### Items
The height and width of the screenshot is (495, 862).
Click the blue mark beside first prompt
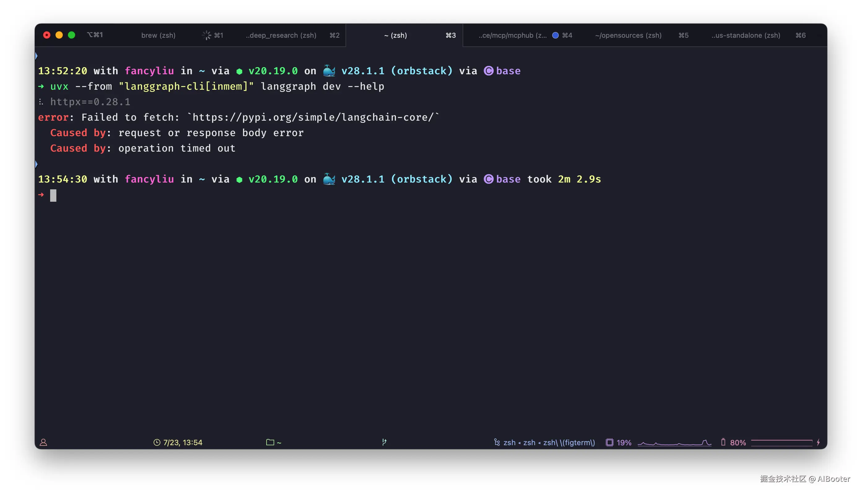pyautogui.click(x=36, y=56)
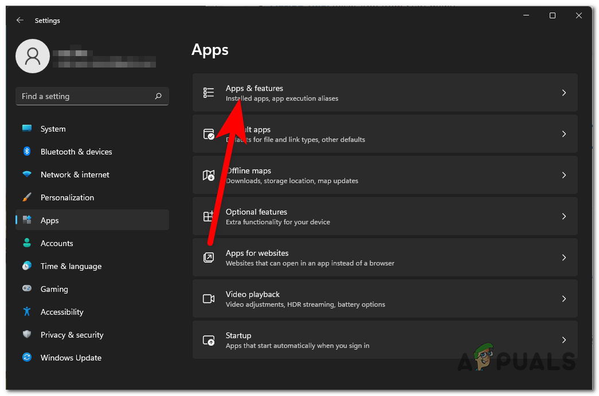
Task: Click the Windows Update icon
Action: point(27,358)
######
### Items
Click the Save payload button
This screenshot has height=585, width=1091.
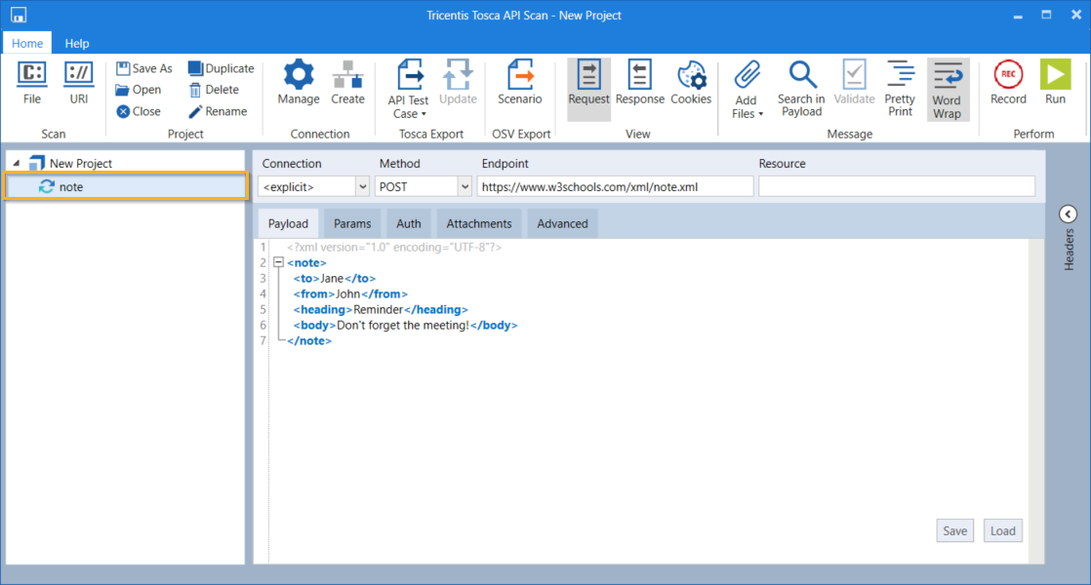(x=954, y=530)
######
**What is needed:** Transcribe the records above word for word, from the line containing "The height and" through the line containing "Action: point(27,358)", with both of those lines included. Leave the pictures out of your answer.

**Reply:**
The height and width of the screenshot is (495, 862).
Click the blue mark beside first prompt
pyautogui.click(x=36, y=56)
Task: Click the Windows Update icon
Action: point(27,358)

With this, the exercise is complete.